= Domini Crosfield =

British politician and tennis player

Domini Crosfield in 1929

Domini Crosfield, Lady Crosfield (1884 – 15 January 1963), was a British Liberal Party politician and tennis player.

==Background==
Born Domini Elliadi in Lancashire, she was the daughter of Elie M. Elliadi (1843–1928), a Greek merchant from Smyrnia, and Marie Homer (1863–1924). In 1907 she married Arthur Crosfield, Liberal MP for Warrington, 1906–1910. When her husband was created a baronet in 1915 she became Lady Crosfield.

==Career==
During World War One, Lady Crosfield was Honorary Adviser on Exhibitions and Art to the Greek Department of Information. From 1915-19 she was Commandant of two VAD hospices. She was actively involved in the running of the North Islington Infant Welfare Centre and School for Mothers. In 1919 she became President of the centre, a position she would hold until 1959. She was Founder and Chairman of Pediki Steghi (Day Nurseries) and of Music for Children in Greece. She was a Member of Council, for the Imperial Society of Teachers of Dancing. She was a Member of the Grants Committee of the National Playing Fields Association. She was a Member of the Executive of the Children's Playground Committee. She was a Member of the Executive of National Association of Maternity and Child Welfare. She was a Member of the Executive and Chairman of the Standing Committee of the Anglo-Hellenic League. She was Vice-President and Director of the London Philharmonic Society. She was Vice-President of the National Playing Fields Association and a member of the Grants and Children’s Playground Sub-Committee.

==Political career==
At a parliamentary General Election she contested, as a Liberal party candidate Islington North in 1929;

General Election 30 May 1929: Islington North
| Party |  | Candidate | Votes | % | ±% |
|---|---|---|---|---|---|
|  | Labour | Robert Stanley Young | 18,272 | 41.8 | +6.5 |
|  | Conservative | Gordon Cosmo Touche | 15,207 | 34.8 | −9.6 |
|  | Liberal | Domini Crosfield, Lady Crosfield | 10,210 | 23.4 | +3.1 |
| Majority |  |  | 3,065 | 7.0 | −2.1 |
| Turnout |  |  |  | 68.0 | −4.2 |
|  | Labour gain from Conservative |  | Swing | +8.0 |  |

She did not stand for parliament again. In 1938, she was awarded the Golden Cross of the Order of George I (Greece). She was made a Commander of the Order of the Phoenix (Greece) and the Diploma of Commander of Order of Welfare (Greece).

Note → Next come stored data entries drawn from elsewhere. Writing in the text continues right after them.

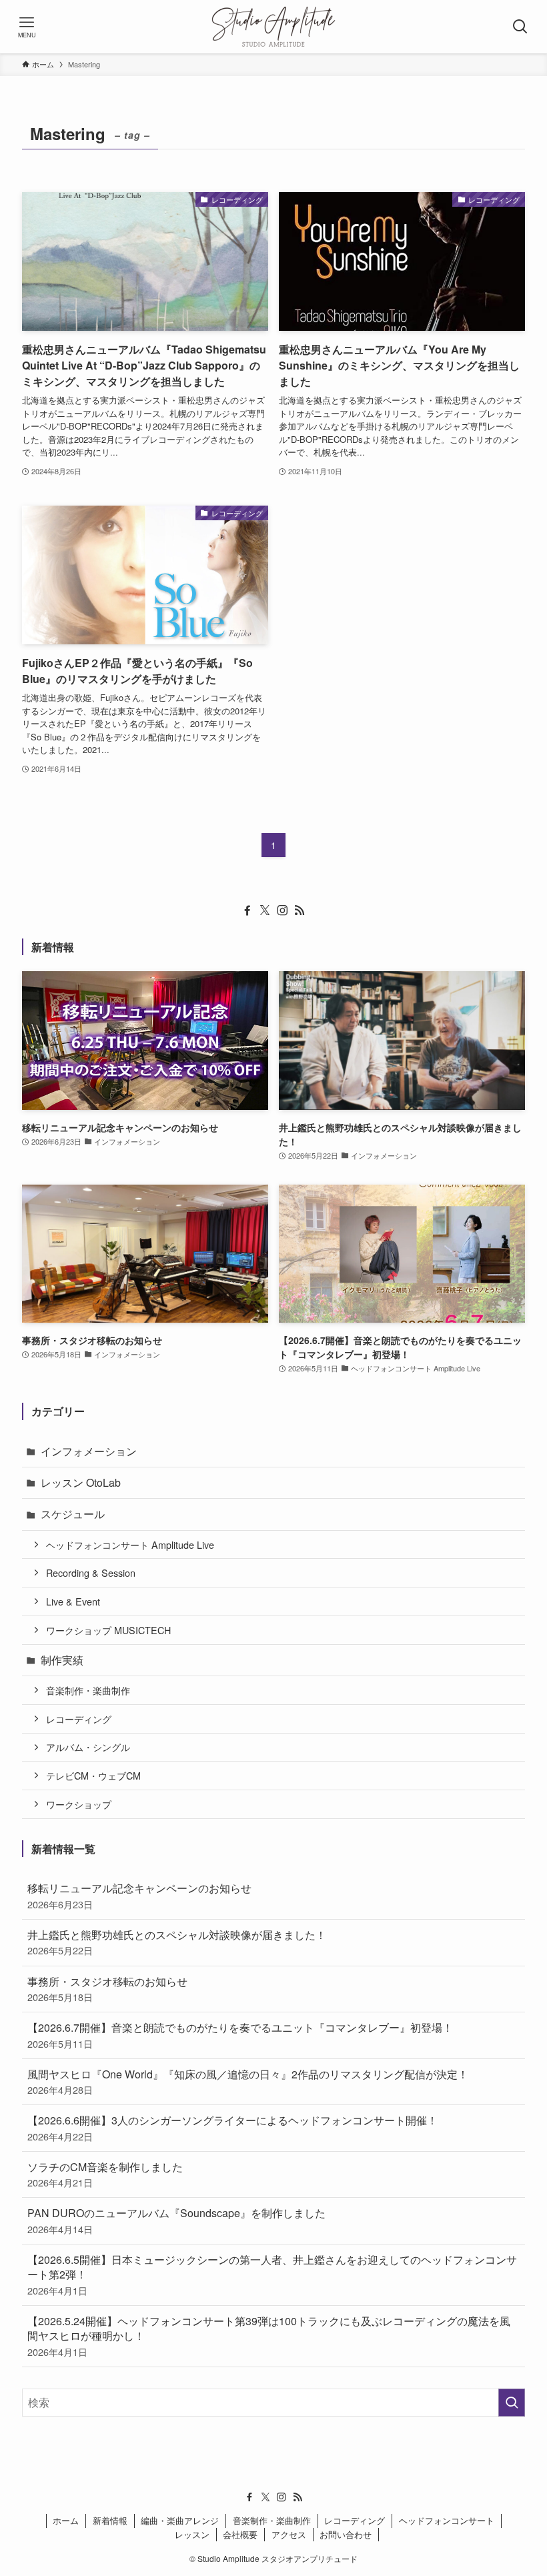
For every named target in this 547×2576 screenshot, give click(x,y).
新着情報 (110, 2520)
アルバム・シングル (88, 1747)
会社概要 (240, 2534)
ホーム (66, 2520)
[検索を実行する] (511, 2403)
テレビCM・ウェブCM (93, 1775)
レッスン (192, 2534)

She was a championship tennis player, and at her home in Witanhurst she hosted her own charity tennis competition immediately after the Wimbledon fortnight, with many of the championship players staying on in London for the event. For the 1906 Intercalated Games, Domini Elliadis entered the Women's singles but did not start at the event.